[Dataset entries]
--*--

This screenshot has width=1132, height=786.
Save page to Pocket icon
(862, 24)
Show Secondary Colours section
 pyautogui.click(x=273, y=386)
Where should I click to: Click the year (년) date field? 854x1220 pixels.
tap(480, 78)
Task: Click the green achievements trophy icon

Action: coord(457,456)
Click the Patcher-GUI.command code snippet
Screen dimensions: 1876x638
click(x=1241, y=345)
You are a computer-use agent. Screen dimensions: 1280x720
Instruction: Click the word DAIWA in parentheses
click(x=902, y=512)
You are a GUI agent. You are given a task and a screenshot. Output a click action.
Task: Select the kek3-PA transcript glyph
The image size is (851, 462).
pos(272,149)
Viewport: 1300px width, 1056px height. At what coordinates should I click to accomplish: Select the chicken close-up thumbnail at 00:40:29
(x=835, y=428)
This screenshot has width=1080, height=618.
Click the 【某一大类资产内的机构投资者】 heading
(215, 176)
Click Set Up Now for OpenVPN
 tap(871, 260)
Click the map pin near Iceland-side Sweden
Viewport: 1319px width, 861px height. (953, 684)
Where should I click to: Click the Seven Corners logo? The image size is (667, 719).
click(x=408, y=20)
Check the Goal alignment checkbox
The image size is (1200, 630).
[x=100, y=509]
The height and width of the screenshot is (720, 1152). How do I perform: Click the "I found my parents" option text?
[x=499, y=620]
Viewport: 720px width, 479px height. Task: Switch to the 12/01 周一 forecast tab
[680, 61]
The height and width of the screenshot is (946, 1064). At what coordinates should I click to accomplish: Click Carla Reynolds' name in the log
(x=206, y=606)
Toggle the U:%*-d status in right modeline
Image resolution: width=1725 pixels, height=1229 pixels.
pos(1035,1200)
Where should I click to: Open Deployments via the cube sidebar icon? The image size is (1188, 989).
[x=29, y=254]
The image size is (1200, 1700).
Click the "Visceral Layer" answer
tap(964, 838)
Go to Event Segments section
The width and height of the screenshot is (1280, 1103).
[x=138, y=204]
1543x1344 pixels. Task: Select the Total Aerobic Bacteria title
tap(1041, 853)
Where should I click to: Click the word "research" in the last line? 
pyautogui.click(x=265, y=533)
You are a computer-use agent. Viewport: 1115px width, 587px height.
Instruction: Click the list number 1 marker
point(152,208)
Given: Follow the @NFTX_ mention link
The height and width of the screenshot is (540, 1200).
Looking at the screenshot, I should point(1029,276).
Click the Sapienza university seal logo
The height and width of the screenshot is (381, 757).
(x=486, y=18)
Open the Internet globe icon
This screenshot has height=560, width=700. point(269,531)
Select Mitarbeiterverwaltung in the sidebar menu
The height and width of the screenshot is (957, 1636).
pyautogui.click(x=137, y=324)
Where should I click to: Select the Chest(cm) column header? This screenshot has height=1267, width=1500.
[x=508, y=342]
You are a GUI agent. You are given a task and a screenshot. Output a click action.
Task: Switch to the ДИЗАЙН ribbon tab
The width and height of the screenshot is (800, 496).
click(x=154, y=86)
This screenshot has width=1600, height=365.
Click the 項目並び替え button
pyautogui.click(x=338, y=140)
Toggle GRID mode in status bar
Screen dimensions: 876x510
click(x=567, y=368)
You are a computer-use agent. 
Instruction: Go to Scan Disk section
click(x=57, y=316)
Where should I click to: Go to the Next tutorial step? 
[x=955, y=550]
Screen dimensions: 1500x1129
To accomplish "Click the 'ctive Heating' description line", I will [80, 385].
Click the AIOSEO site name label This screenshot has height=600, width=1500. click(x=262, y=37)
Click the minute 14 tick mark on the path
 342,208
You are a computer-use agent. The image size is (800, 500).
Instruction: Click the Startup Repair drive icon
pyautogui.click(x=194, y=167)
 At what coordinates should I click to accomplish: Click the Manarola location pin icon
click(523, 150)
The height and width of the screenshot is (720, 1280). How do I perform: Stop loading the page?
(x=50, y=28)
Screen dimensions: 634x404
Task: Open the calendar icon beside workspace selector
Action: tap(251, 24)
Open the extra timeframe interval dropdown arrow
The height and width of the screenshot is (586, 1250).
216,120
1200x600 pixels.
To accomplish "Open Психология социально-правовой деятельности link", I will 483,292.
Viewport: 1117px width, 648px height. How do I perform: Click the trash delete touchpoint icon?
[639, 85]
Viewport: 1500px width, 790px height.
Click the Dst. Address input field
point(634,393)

--*--

Assigned task
The expected response is every record, reproduced word for word.

Response to the task
This screenshot has width=1132, height=786.
Save page to Pocket icon
(862, 24)
Show Secondary Colours section
 pyautogui.click(x=273, y=386)
Where should I click to: Click the year (년) date field? 854x1220 pixels.
tap(480, 78)
Task: Click the green achievements trophy icon

Action: coord(457,456)
Click the Patcher-GUI.command code snippet
Screen dimensions: 1876x638
click(x=1241, y=345)
You are a computer-use agent. Screen dimensions: 1280x720
Instruction: Click the word DAIWA in parentheses
click(x=902, y=512)
You are a GUI agent. You are given a task and a screenshot. Output a click action.
Task: Select the kek3-PA transcript glyph
The image size is (851, 462).
pos(272,149)
Viewport: 1300px width, 1056px height. At what coordinates should I click to accomplish: Select the chicken close-up thumbnail at 00:40:29
(x=835, y=428)
This screenshot has width=1080, height=618.
Click the 【某一大类资产内的机构投资者】 heading
(215, 176)
Click Set Up Now for OpenVPN
 tap(871, 260)
Click the map pin near Iceland-side Sweden
Viewport: 1319px width, 861px height. (953, 684)
Where should I click to: Click the Seven Corners logo? The image size is (667, 719).
click(x=408, y=20)
Check the Goal alignment checkbox
The image size is (1200, 630).
[x=100, y=509]
The height and width of the screenshot is (720, 1152). How do I perform: Click the "I found my parents" option text?
[x=499, y=620]
Viewport: 720px width, 479px height. Task: Switch to the 12/01 周一 forecast tab
[680, 61]
The height and width of the screenshot is (946, 1064). At what coordinates should I click to accomplish: Click Carla Reynolds' name in the log
(x=206, y=606)
Toggle the U:%*-d status in right modeline
Image resolution: width=1725 pixels, height=1229 pixels.
pos(1035,1200)
Where should I click to: Open Deployments via the cube sidebar icon? The image size is (1188, 989).
[x=29, y=254]
The image size is (1200, 1700).
Click the "Visceral Layer" answer
tap(964, 838)
Go to Event Segments section
The width and height of the screenshot is (1280, 1103).
[x=138, y=204]
1543x1344 pixels. Task: Select the Total Aerobic Bacteria title
tap(1041, 853)
Where should I click to: Click the word "research" in the last line? 
pyautogui.click(x=265, y=533)
You are a computer-use agent. Viewport: 1115px width, 587px height.
Instruction: Click the list number 1 marker
point(152,208)
Given: Follow the @NFTX_ mention link
The height and width of the screenshot is (540, 1200).
Looking at the screenshot, I should point(1029,276).
Click the Sapienza university seal logo
The height and width of the screenshot is (381, 757).
(x=486, y=18)
Open the Internet globe icon
This screenshot has height=560, width=700. point(269,531)
Select Mitarbeiterverwaltung in the sidebar menu
The height and width of the screenshot is (957, 1636).
pyautogui.click(x=137, y=324)
Where should I click to: Select the Chest(cm) column header? This screenshot has height=1267, width=1500.
[x=508, y=342]
You are a GUI agent. You are given a task and a screenshot. Output a click action.
Task: Switch to the ДИЗАЙН ribbon tab
The width and height of the screenshot is (800, 496).
click(x=154, y=86)
This screenshot has width=1600, height=365.
Click the 項目並び替え button
pyautogui.click(x=338, y=140)
Toggle GRID mode in status bar
Screen dimensions: 876x510
click(x=567, y=368)
You are a computer-use agent. 
Instruction: Go to Scan Disk section
click(x=57, y=316)
Where should I click to: Go to the Next tutorial step? 
[x=955, y=550]
Screen dimensions: 1500x1129
To accomplish "Click the 'ctive Heating' description line", I will [80, 385].
Click the AIOSEO site name label This screenshot has height=600, width=1500. click(x=262, y=37)
Click the minute 14 tick mark on the path
 342,208
You are a computer-use agent. The image size is (800, 500).
Instruction: Click the Startup Repair drive icon
pyautogui.click(x=194, y=167)
 At what coordinates should I click to accomplish: Click the Manarola location pin icon
click(523, 150)
The height and width of the screenshot is (720, 1280). How do I perform: Stop loading the page?
(x=50, y=28)
Screen dimensions: 634x404
Task: Open the calendar icon beside workspace selector
Action: tap(251, 24)
Open the extra timeframe interval dropdown arrow
The height and width of the screenshot is (586, 1250).
216,120
1200x600 pixels.
To accomplish "Open Психология социально-правовой деятельности link", I will 483,292.
Viewport: 1117px width, 648px height. How do I perform: Click the trash delete touchpoint icon?
[639, 85]
Viewport: 1500px width, 790px height.
Click the Dst. Address input field
point(634,393)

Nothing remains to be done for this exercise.